## PROMPT:
So that the copy matches the original, write out every entry exactly.

(Dataset items)
──────────────────────────────
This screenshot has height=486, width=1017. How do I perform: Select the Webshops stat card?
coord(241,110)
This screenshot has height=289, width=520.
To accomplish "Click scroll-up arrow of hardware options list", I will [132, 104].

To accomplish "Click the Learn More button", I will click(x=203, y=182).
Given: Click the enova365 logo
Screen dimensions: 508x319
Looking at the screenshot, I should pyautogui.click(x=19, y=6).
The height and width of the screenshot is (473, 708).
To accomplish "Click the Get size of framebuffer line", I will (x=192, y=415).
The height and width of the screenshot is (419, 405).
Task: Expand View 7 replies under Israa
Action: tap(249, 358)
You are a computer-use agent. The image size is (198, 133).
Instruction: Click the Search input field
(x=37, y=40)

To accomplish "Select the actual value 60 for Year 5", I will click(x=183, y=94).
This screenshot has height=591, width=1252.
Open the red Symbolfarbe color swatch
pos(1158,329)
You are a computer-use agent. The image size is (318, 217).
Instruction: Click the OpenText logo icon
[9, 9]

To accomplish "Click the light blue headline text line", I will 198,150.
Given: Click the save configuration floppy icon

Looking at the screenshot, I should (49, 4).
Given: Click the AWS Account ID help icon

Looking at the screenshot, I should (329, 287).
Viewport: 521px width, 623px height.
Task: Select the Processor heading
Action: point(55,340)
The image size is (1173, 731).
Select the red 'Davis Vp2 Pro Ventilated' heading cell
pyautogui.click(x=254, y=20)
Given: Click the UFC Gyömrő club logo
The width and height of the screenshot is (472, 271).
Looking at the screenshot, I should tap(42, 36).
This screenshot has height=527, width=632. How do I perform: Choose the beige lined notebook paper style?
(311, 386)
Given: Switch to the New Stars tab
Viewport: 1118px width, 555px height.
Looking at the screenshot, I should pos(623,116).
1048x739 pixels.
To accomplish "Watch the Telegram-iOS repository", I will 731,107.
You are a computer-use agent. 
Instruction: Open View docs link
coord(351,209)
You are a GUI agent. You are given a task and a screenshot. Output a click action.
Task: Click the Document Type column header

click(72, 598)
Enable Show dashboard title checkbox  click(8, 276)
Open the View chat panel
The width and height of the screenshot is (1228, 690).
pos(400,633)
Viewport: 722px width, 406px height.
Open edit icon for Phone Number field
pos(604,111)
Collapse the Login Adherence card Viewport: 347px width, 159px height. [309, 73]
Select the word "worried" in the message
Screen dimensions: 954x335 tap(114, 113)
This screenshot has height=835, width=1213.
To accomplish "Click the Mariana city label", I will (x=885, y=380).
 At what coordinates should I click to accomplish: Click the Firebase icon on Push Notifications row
──────────────────────────────
## FINISHED EXERCISE:
This screenshot has height=486, width=1017. How do I perform: Select the Webshops stat card?
coord(241,110)
This screenshot has height=289, width=520.
To accomplish "Click scroll-up arrow of hardware options list", I will [132, 104].

To accomplish "Click the Learn More button", I will click(x=203, y=182).
Given: Click the enova365 logo
Screen dimensions: 508x319
Looking at the screenshot, I should pyautogui.click(x=19, y=6).
The height and width of the screenshot is (473, 708).
To accomplish "Click the Get size of framebuffer line", I will (x=192, y=415).
The height and width of the screenshot is (419, 405).
Task: Expand View 7 replies under Israa
Action: tap(249, 358)
You are a computer-use agent. The image size is (198, 133).
Instruction: Click the Search input field
(x=37, y=40)

To accomplish "Select the actual value 60 for Year 5", I will click(x=183, y=94).
This screenshot has height=591, width=1252.
Open the red Symbolfarbe color swatch
pos(1158,329)
You are a computer-use agent. The image size is (318, 217).
Instruction: Click the OpenText logo icon
[9, 9]

To accomplish "Click the light blue headline text line", I will 198,150.
Given: Click the save configuration floppy icon

Looking at the screenshot, I should (49, 4).
Given: Click the AWS Account ID help icon

Looking at the screenshot, I should (329, 287).
Viewport: 521px width, 623px height.
Task: Select the Processor heading
Action: point(55,340)
The image size is (1173, 731).
Select the red 'Davis Vp2 Pro Ventilated' heading cell
pyautogui.click(x=254, y=20)
Given: Click the UFC Gyömrő club logo
The width and height of the screenshot is (472, 271).
Looking at the screenshot, I should tap(42, 36).
This screenshot has height=527, width=632. How do I perform: Choose the beige lined notebook paper style?
(311, 386)
Given: Switch to the New Stars tab
Viewport: 1118px width, 555px height.
Looking at the screenshot, I should pos(623,116).
1048x739 pixels.
To accomplish "Watch the Telegram-iOS repository", I will 731,107.
You are a computer-use agent. 
Instruction: Open View docs link
coord(351,209)
You are a GUI agent. You are given a task and a screenshot. Output a click action.
Task: Click the Document Type column header

click(72, 598)
Enable Show dashboard title checkbox  click(8, 276)
Open the View chat panel
The width and height of the screenshot is (1228, 690).
pos(400,633)
Viewport: 722px width, 406px height.
Open edit icon for Phone Number field
pos(604,111)
Collapse the Login Adherence card Viewport: 347px width, 159px height. [309, 73]
Select the word "worried" in the message
Screen dimensions: 954x335 tap(114, 113)
This screenshot has height=835, width=1213.
To accomplish "Click the Mariana city label", I will (x=885, y=380).
 At what coordinates should I click to accomplish: Click the Firebase icon on Push Notifications row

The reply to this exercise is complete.